Begin at the top of the records and copy each line exactly. The line containing "Task: Open the 任务流 panel" is the last one to include.

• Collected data
= = = = =
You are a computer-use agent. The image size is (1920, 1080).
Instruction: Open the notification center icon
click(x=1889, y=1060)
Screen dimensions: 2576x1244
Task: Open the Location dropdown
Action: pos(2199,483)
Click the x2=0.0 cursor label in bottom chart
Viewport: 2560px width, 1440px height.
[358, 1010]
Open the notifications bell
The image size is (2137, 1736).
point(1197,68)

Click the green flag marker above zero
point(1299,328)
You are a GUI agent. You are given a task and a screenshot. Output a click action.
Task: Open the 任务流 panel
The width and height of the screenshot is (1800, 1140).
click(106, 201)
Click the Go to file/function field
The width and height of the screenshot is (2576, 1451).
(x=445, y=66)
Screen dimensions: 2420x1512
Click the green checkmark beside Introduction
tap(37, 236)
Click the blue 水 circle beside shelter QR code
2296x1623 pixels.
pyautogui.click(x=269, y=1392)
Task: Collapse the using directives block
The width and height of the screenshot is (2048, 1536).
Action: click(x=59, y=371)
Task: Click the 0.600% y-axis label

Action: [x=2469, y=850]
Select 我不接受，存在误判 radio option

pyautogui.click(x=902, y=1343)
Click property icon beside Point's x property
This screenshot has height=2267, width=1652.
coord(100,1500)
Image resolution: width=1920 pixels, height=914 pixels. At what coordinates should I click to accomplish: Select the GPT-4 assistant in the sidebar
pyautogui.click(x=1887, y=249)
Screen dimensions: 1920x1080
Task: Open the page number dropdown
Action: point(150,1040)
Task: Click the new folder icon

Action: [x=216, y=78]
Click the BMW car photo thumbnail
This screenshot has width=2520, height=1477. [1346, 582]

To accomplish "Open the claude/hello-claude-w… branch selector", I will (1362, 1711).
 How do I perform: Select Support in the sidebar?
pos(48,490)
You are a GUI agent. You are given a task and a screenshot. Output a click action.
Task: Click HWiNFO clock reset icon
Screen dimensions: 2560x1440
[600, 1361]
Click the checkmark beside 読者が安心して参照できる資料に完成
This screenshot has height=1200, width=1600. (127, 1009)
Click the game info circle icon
= = = = =
• Finished exercise
You are a computer-use agent. The image size is (1920, 1080).
Instruction: Open the notification center icon
click(x=1889, y=1060)
Screen dimensions: 2576x1244
Task: Open the Location dropdown
Action: pos(2199,483)
Click the x2=0.0 cursor label in bottom chart
Viewport: 2560px width, 1440px height.
[358, 1010]
Open the notifications bell
The image size is (2137, 1736).
point(1197,68)

Click the green flag marker above zero
point(1299,328)
You are a GUI agent. You are given a task and a screenshot. Output a click action.
Task: Open the 任务流 panel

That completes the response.